'''

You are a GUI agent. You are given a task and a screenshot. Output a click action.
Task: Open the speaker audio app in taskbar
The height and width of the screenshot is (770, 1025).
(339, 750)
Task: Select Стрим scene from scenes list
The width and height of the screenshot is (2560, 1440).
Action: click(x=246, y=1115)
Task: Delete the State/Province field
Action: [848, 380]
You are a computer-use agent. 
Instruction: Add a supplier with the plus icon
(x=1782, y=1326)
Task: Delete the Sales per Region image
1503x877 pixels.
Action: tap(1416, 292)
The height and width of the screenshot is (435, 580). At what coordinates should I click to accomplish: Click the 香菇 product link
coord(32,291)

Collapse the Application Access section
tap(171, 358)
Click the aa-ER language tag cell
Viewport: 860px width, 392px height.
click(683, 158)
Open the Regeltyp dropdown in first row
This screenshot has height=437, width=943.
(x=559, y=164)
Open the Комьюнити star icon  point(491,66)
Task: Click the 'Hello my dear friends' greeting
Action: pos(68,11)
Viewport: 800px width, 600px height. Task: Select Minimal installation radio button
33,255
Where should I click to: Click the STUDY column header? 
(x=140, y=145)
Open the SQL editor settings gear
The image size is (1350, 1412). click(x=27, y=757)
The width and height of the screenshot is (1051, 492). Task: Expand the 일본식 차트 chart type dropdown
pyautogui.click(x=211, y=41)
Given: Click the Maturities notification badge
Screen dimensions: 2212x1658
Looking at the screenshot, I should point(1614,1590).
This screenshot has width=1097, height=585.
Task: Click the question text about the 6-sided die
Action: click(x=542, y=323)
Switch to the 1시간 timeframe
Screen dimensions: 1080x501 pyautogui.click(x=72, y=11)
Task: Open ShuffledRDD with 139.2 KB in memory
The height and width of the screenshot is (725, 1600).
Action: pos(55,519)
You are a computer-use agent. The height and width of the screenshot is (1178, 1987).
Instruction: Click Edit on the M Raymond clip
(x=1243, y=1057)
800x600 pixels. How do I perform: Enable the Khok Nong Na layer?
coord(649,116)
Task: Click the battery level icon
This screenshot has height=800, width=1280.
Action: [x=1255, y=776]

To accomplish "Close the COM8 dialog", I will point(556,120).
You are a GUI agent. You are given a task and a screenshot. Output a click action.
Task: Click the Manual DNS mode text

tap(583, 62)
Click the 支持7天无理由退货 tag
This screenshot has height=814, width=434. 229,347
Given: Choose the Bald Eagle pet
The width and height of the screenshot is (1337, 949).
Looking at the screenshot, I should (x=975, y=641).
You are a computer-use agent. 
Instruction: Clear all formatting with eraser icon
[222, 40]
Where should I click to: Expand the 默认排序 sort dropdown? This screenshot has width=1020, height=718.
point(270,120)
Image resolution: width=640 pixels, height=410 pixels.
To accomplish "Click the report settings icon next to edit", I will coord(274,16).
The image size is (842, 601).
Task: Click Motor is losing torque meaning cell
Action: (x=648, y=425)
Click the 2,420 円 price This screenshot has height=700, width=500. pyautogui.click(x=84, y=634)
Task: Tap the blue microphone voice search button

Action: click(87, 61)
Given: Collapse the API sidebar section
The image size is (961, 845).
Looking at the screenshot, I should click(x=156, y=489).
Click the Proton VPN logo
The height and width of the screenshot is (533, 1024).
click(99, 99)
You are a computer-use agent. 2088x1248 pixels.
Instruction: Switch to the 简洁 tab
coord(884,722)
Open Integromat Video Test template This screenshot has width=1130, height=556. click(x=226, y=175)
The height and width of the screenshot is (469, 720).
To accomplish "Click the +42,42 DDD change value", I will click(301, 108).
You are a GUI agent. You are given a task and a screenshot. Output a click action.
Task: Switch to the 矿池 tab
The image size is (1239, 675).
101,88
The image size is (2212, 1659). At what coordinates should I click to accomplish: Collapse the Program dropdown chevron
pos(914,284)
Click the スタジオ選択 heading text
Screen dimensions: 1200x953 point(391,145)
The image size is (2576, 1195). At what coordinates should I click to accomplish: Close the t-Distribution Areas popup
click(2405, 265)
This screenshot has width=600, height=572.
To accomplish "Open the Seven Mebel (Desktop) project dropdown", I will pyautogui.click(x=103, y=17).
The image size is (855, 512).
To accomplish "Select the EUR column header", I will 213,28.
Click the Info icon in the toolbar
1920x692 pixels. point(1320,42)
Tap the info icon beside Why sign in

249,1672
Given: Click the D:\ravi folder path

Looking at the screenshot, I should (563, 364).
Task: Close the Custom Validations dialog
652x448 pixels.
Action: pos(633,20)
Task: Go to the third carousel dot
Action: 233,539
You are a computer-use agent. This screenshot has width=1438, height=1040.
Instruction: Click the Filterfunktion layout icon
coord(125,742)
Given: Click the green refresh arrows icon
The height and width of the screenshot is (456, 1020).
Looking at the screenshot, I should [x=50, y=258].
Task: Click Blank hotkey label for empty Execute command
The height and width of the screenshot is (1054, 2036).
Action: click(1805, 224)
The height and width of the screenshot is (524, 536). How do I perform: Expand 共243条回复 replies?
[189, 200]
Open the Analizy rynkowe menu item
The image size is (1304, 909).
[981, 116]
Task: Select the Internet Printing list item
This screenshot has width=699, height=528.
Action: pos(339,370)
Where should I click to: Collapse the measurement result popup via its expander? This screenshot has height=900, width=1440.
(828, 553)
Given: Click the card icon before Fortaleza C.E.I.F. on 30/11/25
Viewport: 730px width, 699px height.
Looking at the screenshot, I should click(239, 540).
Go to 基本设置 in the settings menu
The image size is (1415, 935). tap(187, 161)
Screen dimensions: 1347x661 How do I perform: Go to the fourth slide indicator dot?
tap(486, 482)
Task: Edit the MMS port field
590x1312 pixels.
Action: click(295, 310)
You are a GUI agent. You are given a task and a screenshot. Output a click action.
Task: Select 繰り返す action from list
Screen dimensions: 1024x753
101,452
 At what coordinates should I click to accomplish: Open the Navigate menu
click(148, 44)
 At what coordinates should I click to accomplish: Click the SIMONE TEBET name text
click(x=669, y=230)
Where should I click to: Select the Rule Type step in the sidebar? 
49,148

'''

Render the records from their first line through the line containing "pyautogui.click(x=211, y=41)", both ends included, as a Markdown table with the columns Row and Line, numbering each line and omitting blank lines.

### FINISHED ANSWER
| Row | Line |
|---|---|
| 1 | You are a GUI agent. You are given a task and a screenshot. Output a click action. |
| 2 | Task: Open the speaker audio app in taskbar |
| 3 | The height and width of the screenshot is (770, 1025). |
| 4 | (339, 750) |
| 5 | Task: Select Стрим scene from scenes list |
| 6 | The width and height of the screenshot is (2560, 1440). |
| 7 | Action: click(x=246, y=1115) |
| 8 | Task: Delete the State/Province field |
| 9 | Action: [848, 380] |
| 10 | You are a computer-use agent.  |
| 11 | Instruction: Add a supplier with the plus icon |
| 12 | (x=1782, y=1326) |
| 13 | Task: Delete the Sales per Region image |
| 14 | 1503x877 pixels. |
| 15 | Action: tap(1416, 292) |
| 16 | The height and width of the screenshot is (435, 580). At what coordinates should I click to accomplish: Click the 香菇 product link |
| 17 | coord(32,291) |
| 18 | Collapse the Application Access section |
| 19 | tap(171, 358) |
| 20 | Click the aa-ER language tag cell |
| 21 | Viewport: 860px width, 392px height. |
| 22 | click(683, 158) |
| 23 | Open the Regeltyp dropdown in first row |
| 24 | This screenshot has height=437, width=943. |
| 25 | (x=559, y=164) |
| 26 | Open the Комьюнити star icon  point(491,66) |
| 27 | Task: Click the 'Hello my dear friends' greeting |
| 28 | Action: pos(68,11) |
| 29 | Viewport: 800px width, 600px height. Task: Select Minimal installation radio button |
| 30 | 33,255 |
| 31 | Where should I click to: Click the STUDY column header?  |
| 32 | (x=140, y=145) |
| 33 | Open the SQL editor settings gear |
| 34 | The image size is (1350, 1412). click(x=27, y=757) |
| 35 | The width and height of the screenshot is (1051, 492). Task: Expand the 일본식 차트 chart type dropdown |
| 36 | pyautogui.click(x=211, y=41) |